**TO DO:** An exact copy of the lines of the listing below between the "539x270 pixels. At" line and the "You are a GUI" line, both included, is the whole answer; please omit the pictures.

**INPUT RECORDS:**

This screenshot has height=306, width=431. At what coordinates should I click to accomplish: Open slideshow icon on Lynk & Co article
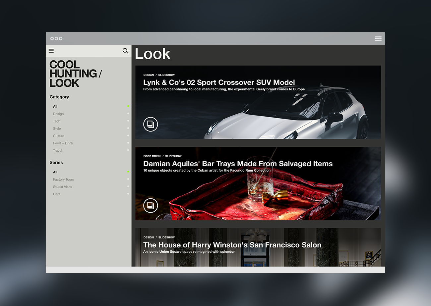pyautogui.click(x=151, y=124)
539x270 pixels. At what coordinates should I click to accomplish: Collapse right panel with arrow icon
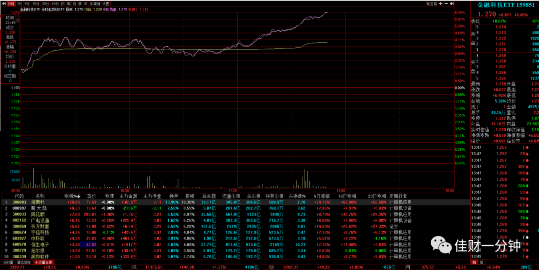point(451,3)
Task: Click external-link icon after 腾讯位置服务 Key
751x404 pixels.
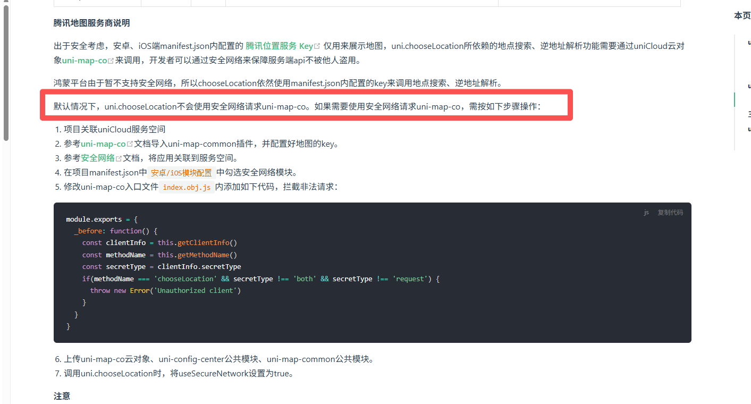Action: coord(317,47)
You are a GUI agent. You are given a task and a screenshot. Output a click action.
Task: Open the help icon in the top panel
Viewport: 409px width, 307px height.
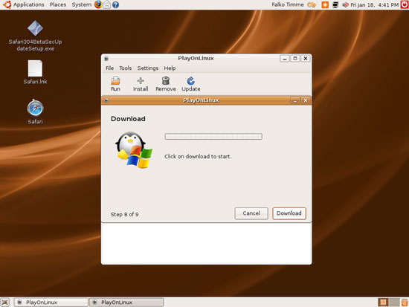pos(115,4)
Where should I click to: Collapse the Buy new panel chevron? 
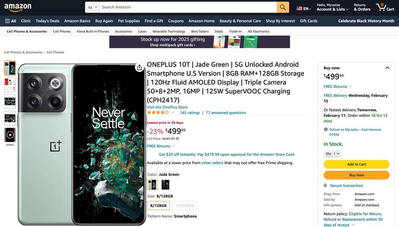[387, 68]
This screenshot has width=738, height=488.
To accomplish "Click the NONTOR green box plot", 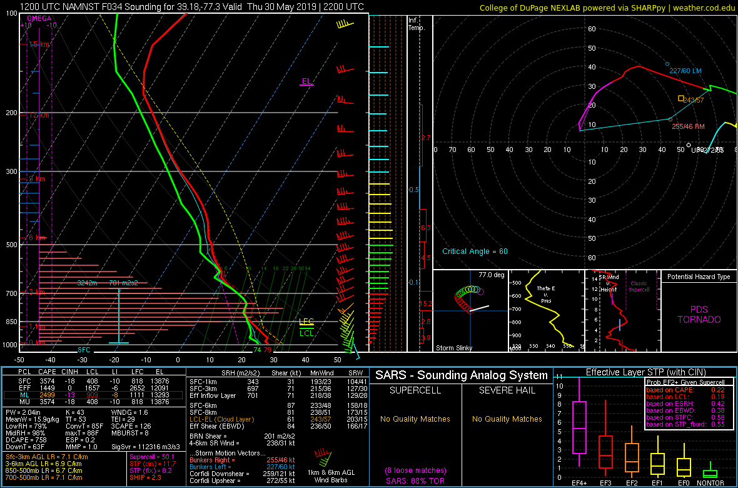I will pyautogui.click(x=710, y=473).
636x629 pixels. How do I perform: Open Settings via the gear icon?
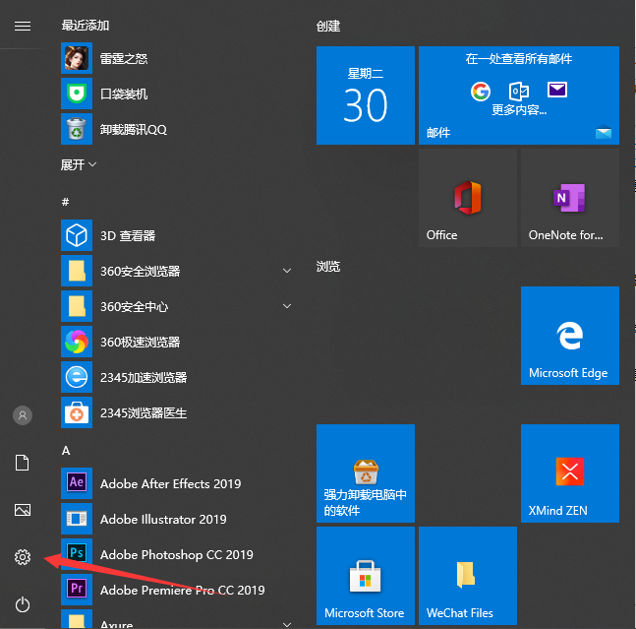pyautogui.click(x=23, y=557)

**EXERCISE OUTPUT:**
539x270 pixels. At what coordinates should I click to accomplish: Collapse right panel with arrow icon
point(451,3)
Task: Click external-link icon after 腾讯位置服务 Key
751x404 pixels.
Action: coord(317,47)
You are a GUI agent. You are given a task and a screenshot. Output a click action.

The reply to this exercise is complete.